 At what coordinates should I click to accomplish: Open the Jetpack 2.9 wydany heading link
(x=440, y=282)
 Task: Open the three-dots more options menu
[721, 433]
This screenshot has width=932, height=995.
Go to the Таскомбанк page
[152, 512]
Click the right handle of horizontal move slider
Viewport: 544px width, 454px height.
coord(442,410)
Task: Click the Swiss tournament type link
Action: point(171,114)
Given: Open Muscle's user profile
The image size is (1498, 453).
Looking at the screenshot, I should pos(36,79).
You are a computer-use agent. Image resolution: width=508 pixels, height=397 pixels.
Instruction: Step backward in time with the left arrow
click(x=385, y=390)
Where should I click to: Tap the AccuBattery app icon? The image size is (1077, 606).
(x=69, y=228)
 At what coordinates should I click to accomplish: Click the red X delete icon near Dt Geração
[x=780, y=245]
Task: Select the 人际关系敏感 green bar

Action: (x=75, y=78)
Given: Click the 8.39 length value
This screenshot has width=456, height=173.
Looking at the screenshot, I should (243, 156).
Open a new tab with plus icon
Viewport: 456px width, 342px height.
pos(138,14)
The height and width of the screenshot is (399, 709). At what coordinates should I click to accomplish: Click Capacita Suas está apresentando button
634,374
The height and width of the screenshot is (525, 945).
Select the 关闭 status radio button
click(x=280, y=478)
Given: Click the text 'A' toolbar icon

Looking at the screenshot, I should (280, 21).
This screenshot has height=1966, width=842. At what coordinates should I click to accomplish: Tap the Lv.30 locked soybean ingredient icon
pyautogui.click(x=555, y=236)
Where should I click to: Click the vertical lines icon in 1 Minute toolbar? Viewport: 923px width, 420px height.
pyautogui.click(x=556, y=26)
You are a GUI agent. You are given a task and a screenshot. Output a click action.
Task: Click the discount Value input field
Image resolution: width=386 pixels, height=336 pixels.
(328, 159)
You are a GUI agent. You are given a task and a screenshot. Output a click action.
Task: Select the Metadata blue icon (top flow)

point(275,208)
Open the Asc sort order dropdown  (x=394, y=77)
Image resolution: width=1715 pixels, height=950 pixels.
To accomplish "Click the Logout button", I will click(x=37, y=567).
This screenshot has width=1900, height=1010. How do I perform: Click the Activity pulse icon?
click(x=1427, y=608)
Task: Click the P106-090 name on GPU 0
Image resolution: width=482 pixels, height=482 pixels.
- - -
▸ **Stated problem**
Quote the items from the line containing "This screenshot has width=932, height=995." through the line containing "click(x=385, y=390)", keeping every line word for word.

▸ **Result**
This screenshot has width=932, height=995.
Go to the Таскомбанк page
[152, 512]
Click the right handle of horizontal move slider
Viewport: 544px width, 454px height.
coord(442,410)
Task: Click the Swiss tournament type link
Action: point(171,114)
Given: Open Muscle's user profile
The image size is (1498, 453).
Looking at the screenshot, I should pos(36,79).
You are a computer-use agent. Image resolution: width=508 pixels, height=397 pixels.
Instruction: Step backward in time with the left arrow
click(x=385, y=390)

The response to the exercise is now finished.